17.5.08

de là

en faisant coulisser la rue sur le soir, ce qui se laissait voir, c’était au loin la descente vers toi, au près l’impossibilité de rejoindre, et de là, une immobilité pénible, un entre deux qui prenait toute la place. Alors s’asseoir ici, et faire le compte. Sur le mur – « faut-il croire les mimes sur parole ». Un livre dans la poche. Se mettre à le lire sur le champ. Prendre des notes pour plus tard. Le temps n’est pas passé.

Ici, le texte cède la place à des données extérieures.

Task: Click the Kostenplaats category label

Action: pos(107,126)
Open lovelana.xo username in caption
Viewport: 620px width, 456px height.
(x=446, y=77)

Mais autre chose que lui, de plus sourd et de plus lâche, de plus désœuvré – qui se nomme peut-être l’attente, ou plus sûrement, demain (il fera jour).

5 commentaires:

Prax a dit…

l'attente passe quand le temps ne passe pas.
Parfois, tu as de telles fulgurances que je devrais en rester muet.

brigetoun a dit…

avoir toujours un livre sur soi

Marion a dit…

l'attente, reine intrinseque, tourmente les presents, tremble les espoirs lendemains desoeuvres ou oeuvres par les secondes. si le temps ne passe pas, il est la vague entiere, il submerge, il grapille comme un chien errant dechiquetant la nuit pour laisser apparaitre le jaune, flou incertain, mais jour.

Arnaud Maïsetti a dit…

@prax - à force d'attendre on finit par ne plus attendre : alors, si tu ne l'attends plus, je n'oublie quand même pas que je te dois un colis (pardon d'être si lent pour ces choses là)

@brigetoun : et un stylo à portée de livre

@marion : quand la vague est passée, il y a tout à reconstruire (...)

Marion a dit…

ou tout a abandonner.
il faut savoir - de temps en temps- de temps en mouvement- partir.
partir pour trouver un retour, revenir au temps, celui d avant.